For I dipped into the future, far as human eye could see,
Saw the Vision of the world, and all the wonder that would be;
Saw the heavens fill with commerce, argosies of magic sails,
Pilots of the purple twilight dropping down with costly bales;
Heard the heavens fill with shouting, and there rained a ghastly dew
From the nations' airy navies grappling in the central blue;
Far along the world-wide whisper of the south-wind rushing warm,
With the standards of the peoples plunging thro' the thunder-storm;
Till the war-drum throbbed no longer, and the battle-flags were furled
In the Parliament of Man, the Federation of the World.
There the common sense of most shall hold a fretful realm in awe,
And the kindly Earth shall slumber, lapped in universal law.

From “Locksley Hall Sixty Years After”:

Earth at last a warless world, a single race, a single tongue,
I have seen her far away -- for is not Earth as yet so young?--
Every tiger madness muzzled, every serpent passion killed,
Every grim ravine a garden, every blazing desert tilled,
Robed in universal harvest up to either pole she smiles,
Universal ocean softly washing all her warless Isles.

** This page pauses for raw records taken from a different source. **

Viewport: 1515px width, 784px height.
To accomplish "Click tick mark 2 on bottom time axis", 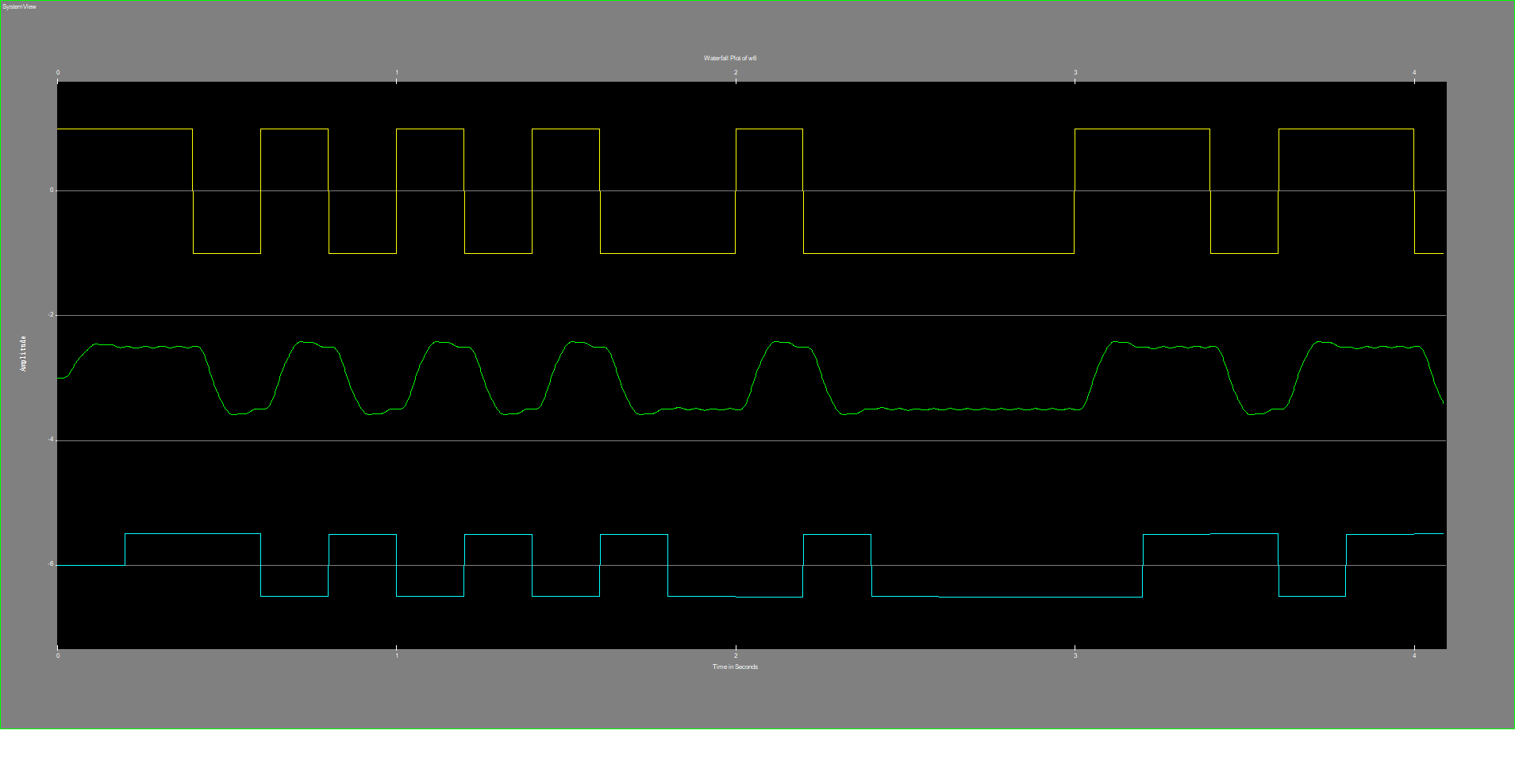I will click(x=736, y=655).
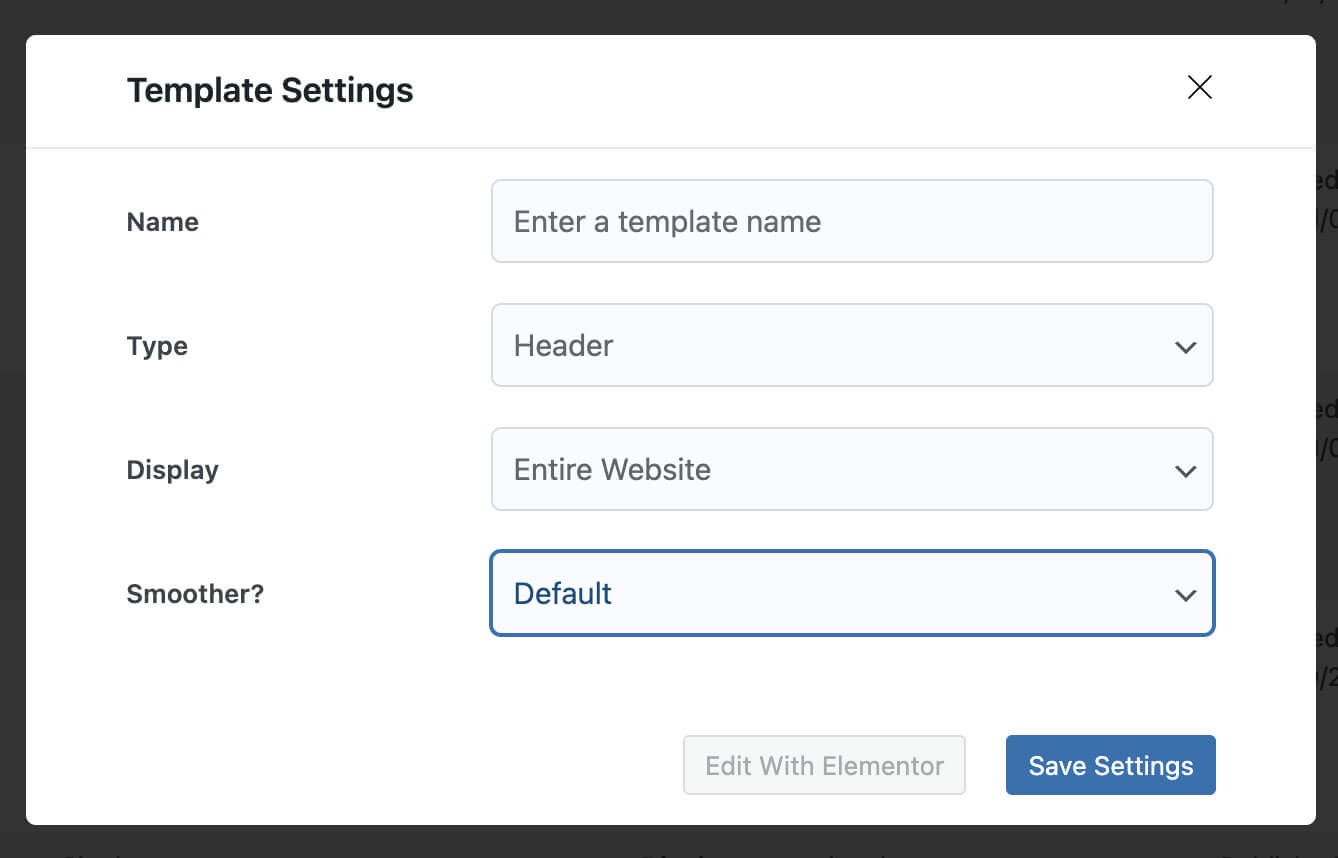Image resolution: width=1338 pixels, height=858 pixels.
Task: Click the chevron arrow in the Smoother field
Action: (1185, 595)
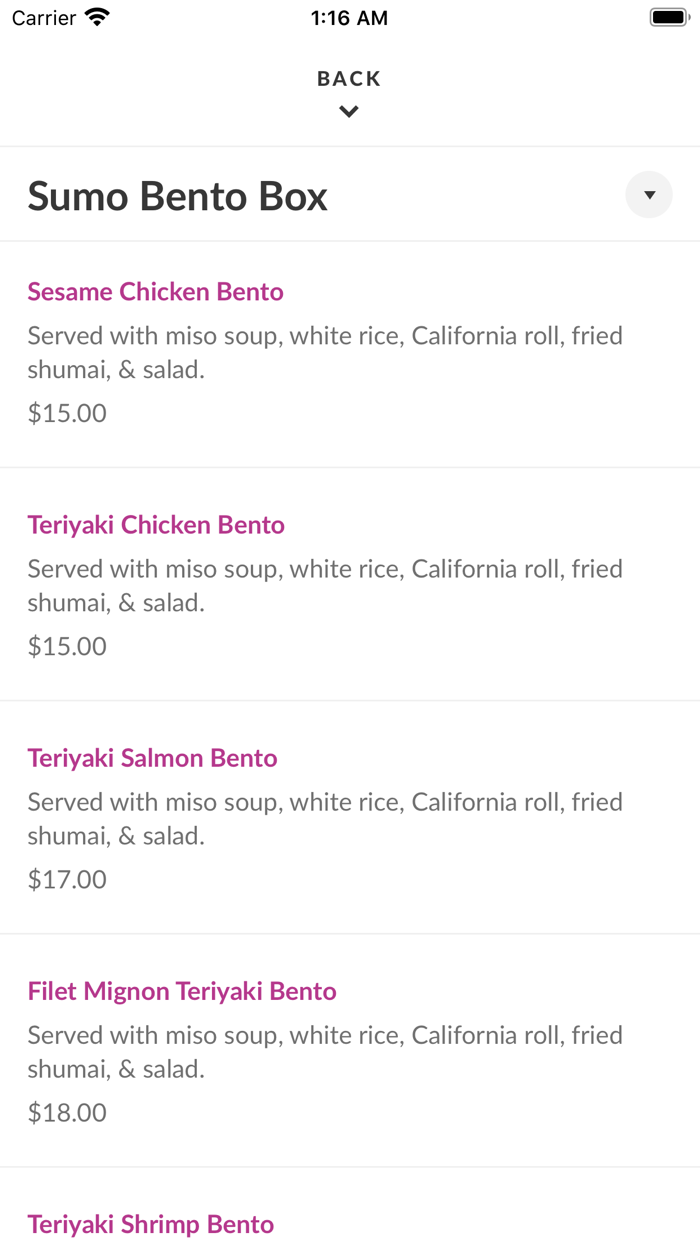The width and height of the screenshot is (700, 1244).
Task: Tap the $15.00 price under Sesame Chicken
Action: 67,413
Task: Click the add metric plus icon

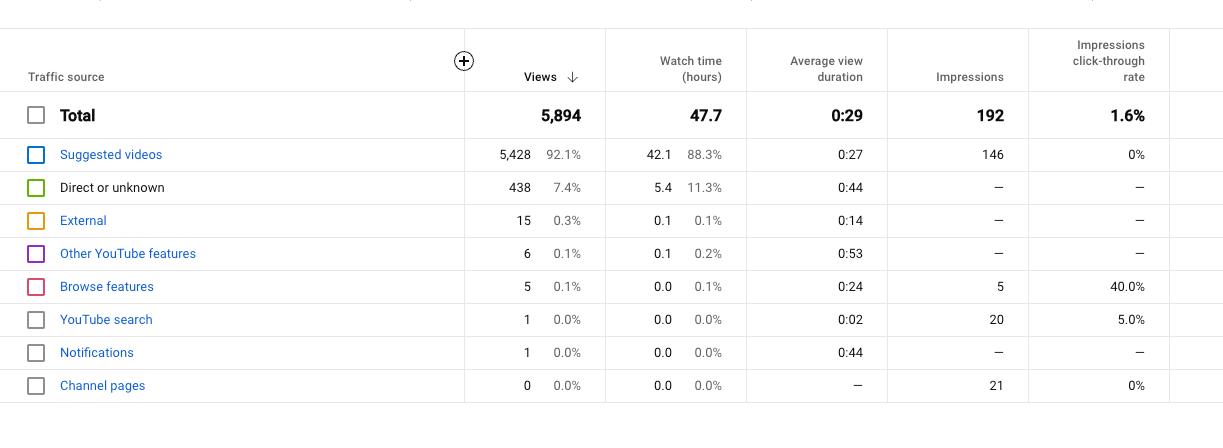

Only That which made us, meant us to be mightier by and by,
Set the sphere of all the boundless Heavens within the human eye,
Sent the shadow of Himself, the boundless, through the human soul;
Boundless inward, in the atom, boundless outward, in the Whole.

Follow you the Star that lights a desert pathway, yours or mine.
Forward, till you see the highest Human Nature is divine.
Follow Light, and do the Right -- for Man can half-control his doom --
Till you find the deathless Angel seated in the vacant tomb.
Forward, let the stormy moment fly and mingle with the Past.
I that loathed, have come to love him. Love will conquer at the last.